I never really put much stock in the paranormal or the supernatural. To me, all the weird, creepy, and otherworldly stuff people claim to experience are just poorly-understood natural phenomena, overactive imaginations, or mundane things misattributed to the whimsical world of fantasy just because they gave someone the willies. Even when I've been creeped out in the past, I've always gone to the rational explanation before all else and come out satisfied that nothing strange had truly happened to me. But nothing in my rational, analytical mind can come to terms with what I experienced about a month ago. No mundane explanation, regardless of how hard I try to jam it into my brain, is enough to convince me that it was anything but real.
Before I begin, some disclaimers are in order: I'm straight-edge. No pills, no booze, no hard drugs. I don't even smoke weed. It hadn't been a particularly long day at work, nor had I been sleep-deprived. The best explanation I can hope for is a momentary lapse into insanity; a random psychotic episode brought on by stress, or some other factors I didn't even realize would play such a role in my life.
Somehow I can't seem to convince myself of that, though. It was just too real. Too vividly real.
I was on my way home from the office, taking the same route I always did. My job wasn't particularly demanding or stressful. Just some light customer support for a company that made mobile apps.
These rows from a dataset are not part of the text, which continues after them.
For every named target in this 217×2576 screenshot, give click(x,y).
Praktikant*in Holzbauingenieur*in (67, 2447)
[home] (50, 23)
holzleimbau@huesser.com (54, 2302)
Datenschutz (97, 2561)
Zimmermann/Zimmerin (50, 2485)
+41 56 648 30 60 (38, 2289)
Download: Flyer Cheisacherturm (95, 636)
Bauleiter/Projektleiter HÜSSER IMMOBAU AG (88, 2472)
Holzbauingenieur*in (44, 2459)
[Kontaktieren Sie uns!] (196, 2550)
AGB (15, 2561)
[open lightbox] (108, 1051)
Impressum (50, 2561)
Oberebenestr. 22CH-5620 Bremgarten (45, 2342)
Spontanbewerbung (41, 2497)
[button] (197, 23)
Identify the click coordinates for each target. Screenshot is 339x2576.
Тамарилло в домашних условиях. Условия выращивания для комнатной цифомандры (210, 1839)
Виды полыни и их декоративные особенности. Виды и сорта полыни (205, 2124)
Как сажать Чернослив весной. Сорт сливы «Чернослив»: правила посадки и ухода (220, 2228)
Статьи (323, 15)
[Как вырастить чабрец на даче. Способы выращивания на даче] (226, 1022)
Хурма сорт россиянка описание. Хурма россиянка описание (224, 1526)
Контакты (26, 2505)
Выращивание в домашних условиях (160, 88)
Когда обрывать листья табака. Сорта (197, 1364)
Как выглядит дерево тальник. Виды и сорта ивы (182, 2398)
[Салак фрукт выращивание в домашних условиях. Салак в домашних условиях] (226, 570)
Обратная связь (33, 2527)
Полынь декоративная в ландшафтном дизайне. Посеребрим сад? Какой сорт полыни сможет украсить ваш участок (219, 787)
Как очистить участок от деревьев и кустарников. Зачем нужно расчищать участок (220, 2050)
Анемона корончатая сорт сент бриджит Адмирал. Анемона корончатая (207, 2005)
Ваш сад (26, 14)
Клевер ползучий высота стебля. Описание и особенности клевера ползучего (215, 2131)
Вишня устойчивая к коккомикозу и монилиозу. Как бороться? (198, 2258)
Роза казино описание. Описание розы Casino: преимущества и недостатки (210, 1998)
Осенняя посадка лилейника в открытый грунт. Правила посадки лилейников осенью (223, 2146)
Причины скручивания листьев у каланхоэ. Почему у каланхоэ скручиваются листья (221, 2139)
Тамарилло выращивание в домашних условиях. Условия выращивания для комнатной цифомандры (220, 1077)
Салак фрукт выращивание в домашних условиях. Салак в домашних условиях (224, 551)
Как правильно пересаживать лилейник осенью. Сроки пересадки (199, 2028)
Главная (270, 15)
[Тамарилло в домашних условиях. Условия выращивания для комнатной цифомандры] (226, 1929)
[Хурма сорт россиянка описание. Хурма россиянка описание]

The pay was decent, and I didn't dread going in like I had with other jobs of its type. For all I'm consciously aware, I enjoy my work, and my home life is great. I live with my girlfriend Sierra, and we're quite in love. I have a good relationship with my parents, and have a few good friends whom I know I can rely on and trust. Try as I might, I can't believe that I'd simply lost my senses that night due to stress. That only happens to unhappy people... right?
The drive home was pleasant; not much traffic, and the weather was nice. It was an ideal end to the day. The sun had set, leaving my car's headlights to illuminate the road ahead of me. Nothing seemed out of the ordinary the whole way home, until I went to make the turn onto my block. I signaled right, turned the wheel, running almost entirely on muscle memory at this point. I'd made this trip so many times it just came naturally to me. Only when I'd gone half-way down the block did I realize something was amiss.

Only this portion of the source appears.